O primeiro, Satz: Ebene, inicia com um gemido de violinos distantes e trémulos, sucessivamente desfeito pelo lento (e pejado de sombras ominosas) órgão amplificado. O tema faz ressoar Ligeti e, mais actualmente, evoca Gorecki, dois compositores aos quais o macabro e o trágico não são desconhecidos. A estática e sombria sonoridade tanto nos pode levitar para remotas paragens cósmicas como nos pode fazer planar sobre as ruínas da bombardeada e desoladora Dresden.
O segundo andamento da sinfonia, Satz: Gewitter, inflecte flagrantemente por territórios da música concreta, tendo como semelhanças com a electrónica somente os laivos reminiscentes dos primeiros experimentos de Stockhausen neste campo. É o momento mais breve do álbum e também o mais pulsante, aquele onde mais se sente o expelir de energia de Irrlicht (alemão para fogo-fátuo).
A terceira e última parte intitula-se Satz: Exil Sils Maria. Trata-se, sem dúvida, de uma das peças mais espectrais e mentalmente penetrantes da kosmische musik. Autêntica viagem ao lado oculto da Lua, este tema só consegue ser rivalizado na sua lenta e densa dança sideral pelas quatro partes do enorme Zeit dos Tangerine Dream. É um drone de 20 minutos que não é deste mundo, ou que, pelo menos tenta não ser. E consegue-o na perfeição. Um facto curioso é que Sils Maria era a localidade suiça onde Nietzsche passava a maioria dos Verões. Especulando um pouco, podemos traçar um paralelismo entre esta peça e Also sprach Zarathustra do conterrâneo de Schulze, Richard Strauss. Para além da referência ao filósofo, há que lembrar que esta última é o tema fulcral de 2001: A Space Odyssey de Stanley Kubrick, filme em que a música de Klaus Schulze se sentiria, igualmente, como peixe na água...

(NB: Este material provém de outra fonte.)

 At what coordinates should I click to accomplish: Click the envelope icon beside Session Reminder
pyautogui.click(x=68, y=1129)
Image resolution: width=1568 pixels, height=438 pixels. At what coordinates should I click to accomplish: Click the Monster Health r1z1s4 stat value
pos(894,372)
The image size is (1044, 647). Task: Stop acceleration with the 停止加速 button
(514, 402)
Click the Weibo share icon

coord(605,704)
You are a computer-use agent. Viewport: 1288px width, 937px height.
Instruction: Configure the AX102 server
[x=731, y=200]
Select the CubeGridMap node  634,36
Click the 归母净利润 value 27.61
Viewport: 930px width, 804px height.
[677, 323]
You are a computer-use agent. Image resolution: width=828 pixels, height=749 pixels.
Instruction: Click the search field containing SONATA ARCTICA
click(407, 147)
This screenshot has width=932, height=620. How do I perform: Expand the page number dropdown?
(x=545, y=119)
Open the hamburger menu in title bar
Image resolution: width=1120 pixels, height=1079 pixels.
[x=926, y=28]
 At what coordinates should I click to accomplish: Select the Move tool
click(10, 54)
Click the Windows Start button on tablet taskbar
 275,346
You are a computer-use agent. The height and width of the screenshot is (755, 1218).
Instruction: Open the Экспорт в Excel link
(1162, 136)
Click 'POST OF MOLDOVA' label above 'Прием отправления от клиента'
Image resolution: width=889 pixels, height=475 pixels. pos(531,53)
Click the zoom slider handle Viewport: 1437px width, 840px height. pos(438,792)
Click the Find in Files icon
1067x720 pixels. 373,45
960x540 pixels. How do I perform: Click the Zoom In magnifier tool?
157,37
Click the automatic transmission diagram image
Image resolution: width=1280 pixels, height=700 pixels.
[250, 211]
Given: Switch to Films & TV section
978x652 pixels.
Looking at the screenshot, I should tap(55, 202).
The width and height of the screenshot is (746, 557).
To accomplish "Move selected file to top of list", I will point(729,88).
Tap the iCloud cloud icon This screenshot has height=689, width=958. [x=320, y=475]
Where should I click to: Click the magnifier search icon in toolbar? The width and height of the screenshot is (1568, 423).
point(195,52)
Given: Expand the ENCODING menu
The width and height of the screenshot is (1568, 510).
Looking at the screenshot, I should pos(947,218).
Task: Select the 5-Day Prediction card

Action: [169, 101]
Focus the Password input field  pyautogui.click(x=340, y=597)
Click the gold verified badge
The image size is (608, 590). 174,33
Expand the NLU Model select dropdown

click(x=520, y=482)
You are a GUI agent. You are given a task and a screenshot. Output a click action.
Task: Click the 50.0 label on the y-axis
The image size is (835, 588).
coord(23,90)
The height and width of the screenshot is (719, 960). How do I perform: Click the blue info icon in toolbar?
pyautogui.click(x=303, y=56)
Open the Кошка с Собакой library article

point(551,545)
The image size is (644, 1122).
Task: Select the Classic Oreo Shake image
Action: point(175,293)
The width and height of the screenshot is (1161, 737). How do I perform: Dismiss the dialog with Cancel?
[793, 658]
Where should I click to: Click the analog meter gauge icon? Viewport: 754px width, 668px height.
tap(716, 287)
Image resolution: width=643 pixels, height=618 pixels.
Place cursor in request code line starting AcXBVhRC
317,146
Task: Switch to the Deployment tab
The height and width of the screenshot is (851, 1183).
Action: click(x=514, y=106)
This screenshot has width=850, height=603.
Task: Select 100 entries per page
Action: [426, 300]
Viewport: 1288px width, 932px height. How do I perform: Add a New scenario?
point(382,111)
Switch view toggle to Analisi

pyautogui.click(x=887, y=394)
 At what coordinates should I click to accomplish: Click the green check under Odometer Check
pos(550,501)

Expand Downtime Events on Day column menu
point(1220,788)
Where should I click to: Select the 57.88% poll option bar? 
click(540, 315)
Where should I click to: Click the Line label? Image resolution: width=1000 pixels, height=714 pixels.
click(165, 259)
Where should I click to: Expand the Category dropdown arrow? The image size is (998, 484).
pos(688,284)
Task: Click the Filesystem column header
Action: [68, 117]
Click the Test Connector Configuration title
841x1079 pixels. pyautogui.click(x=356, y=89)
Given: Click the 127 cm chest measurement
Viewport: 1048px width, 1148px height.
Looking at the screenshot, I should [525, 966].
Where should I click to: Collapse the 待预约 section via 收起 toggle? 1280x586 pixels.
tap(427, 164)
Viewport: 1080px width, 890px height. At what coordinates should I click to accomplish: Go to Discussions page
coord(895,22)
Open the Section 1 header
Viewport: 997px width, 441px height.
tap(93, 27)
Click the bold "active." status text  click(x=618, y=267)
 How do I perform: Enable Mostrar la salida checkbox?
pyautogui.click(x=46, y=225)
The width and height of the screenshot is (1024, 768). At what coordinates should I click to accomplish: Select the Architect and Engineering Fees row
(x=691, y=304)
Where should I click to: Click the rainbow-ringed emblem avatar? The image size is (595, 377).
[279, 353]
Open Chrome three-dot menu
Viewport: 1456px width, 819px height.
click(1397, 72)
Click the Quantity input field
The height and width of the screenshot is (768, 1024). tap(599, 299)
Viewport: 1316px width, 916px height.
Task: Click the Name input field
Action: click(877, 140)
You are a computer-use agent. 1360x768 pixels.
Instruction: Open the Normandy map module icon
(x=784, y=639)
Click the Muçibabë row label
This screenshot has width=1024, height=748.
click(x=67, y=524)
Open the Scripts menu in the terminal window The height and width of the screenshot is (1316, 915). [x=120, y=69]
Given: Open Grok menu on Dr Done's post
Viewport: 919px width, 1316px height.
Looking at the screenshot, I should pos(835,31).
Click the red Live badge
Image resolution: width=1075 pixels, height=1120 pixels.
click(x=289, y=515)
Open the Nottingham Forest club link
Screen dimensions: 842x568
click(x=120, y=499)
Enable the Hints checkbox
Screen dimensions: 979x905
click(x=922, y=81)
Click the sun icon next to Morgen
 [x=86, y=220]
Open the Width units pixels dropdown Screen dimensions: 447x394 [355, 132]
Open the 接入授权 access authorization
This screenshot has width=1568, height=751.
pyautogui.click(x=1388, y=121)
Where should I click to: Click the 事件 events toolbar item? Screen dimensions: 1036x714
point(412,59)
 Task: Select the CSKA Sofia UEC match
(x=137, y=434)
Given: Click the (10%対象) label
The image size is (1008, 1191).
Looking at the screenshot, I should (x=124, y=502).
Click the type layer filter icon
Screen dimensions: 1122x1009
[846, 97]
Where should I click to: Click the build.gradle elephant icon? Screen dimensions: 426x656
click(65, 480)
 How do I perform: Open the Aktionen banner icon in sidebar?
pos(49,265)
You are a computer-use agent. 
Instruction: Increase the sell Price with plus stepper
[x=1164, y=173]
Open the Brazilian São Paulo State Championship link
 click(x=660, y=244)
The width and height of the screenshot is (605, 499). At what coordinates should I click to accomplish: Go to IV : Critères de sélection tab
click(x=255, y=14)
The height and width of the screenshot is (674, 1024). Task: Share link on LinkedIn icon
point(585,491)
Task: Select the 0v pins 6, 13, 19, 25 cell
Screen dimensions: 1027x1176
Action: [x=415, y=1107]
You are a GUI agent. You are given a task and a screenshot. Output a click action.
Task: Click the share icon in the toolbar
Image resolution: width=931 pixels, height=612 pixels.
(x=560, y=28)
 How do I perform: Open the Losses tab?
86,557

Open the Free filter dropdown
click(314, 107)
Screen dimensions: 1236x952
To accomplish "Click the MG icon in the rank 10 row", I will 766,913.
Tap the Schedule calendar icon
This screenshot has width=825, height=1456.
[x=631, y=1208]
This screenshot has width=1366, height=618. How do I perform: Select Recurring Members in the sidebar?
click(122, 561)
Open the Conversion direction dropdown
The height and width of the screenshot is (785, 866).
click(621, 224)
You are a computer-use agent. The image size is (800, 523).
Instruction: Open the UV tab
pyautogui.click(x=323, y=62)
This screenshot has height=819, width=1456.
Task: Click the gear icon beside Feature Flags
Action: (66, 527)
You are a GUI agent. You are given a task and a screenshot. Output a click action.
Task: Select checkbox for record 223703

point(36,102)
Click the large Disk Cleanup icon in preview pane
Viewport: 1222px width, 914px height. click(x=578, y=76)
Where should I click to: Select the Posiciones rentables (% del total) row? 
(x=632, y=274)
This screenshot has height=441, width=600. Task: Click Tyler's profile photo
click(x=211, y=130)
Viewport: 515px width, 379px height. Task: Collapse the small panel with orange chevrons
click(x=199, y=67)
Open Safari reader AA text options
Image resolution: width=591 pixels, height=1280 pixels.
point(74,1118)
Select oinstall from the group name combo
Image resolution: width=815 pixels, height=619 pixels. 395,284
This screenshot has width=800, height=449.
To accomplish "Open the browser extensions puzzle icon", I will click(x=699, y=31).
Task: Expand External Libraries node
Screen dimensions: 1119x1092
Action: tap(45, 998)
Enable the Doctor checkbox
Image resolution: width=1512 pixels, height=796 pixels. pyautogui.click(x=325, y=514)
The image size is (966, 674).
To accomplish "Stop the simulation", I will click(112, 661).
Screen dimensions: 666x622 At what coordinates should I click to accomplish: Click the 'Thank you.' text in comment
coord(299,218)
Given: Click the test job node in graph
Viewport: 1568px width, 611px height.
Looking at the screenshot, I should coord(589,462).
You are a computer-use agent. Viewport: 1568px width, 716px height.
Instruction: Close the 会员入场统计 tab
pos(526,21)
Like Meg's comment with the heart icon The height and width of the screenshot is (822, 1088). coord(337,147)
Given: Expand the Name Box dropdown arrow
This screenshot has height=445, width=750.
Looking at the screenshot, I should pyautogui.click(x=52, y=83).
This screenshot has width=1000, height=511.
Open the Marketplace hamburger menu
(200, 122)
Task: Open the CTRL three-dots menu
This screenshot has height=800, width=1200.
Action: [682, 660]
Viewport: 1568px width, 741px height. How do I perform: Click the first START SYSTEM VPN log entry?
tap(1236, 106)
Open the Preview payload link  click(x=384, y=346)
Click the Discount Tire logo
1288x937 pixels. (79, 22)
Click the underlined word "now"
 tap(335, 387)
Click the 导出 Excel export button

Na reedição de 2005 do álbum, foi acoplada uma quarta faixa, denominada Dungeon. Fora do contexto do álbum que o acolhe, o tema, longo e vagaroso, aparenta já similitudes electrónicas com o que Schulze viria a fazer em breve, neste caso, no mais expansivo Cyborg.
Pedra basilar na afirmação de Klaus Schulze como artista a solo, Irrlicht é um marco na criatividade do músico, que conseguiu, com poucos meios mas muito engenho, criar uma obra à frente do seu tempo. Ainda hoje, 38 anos passados desde o seu lançamento, é uma escuta nada convencional e capaz de pôr em órbita mesmo o ouvinte que tenha os pés bem assentes na Terra.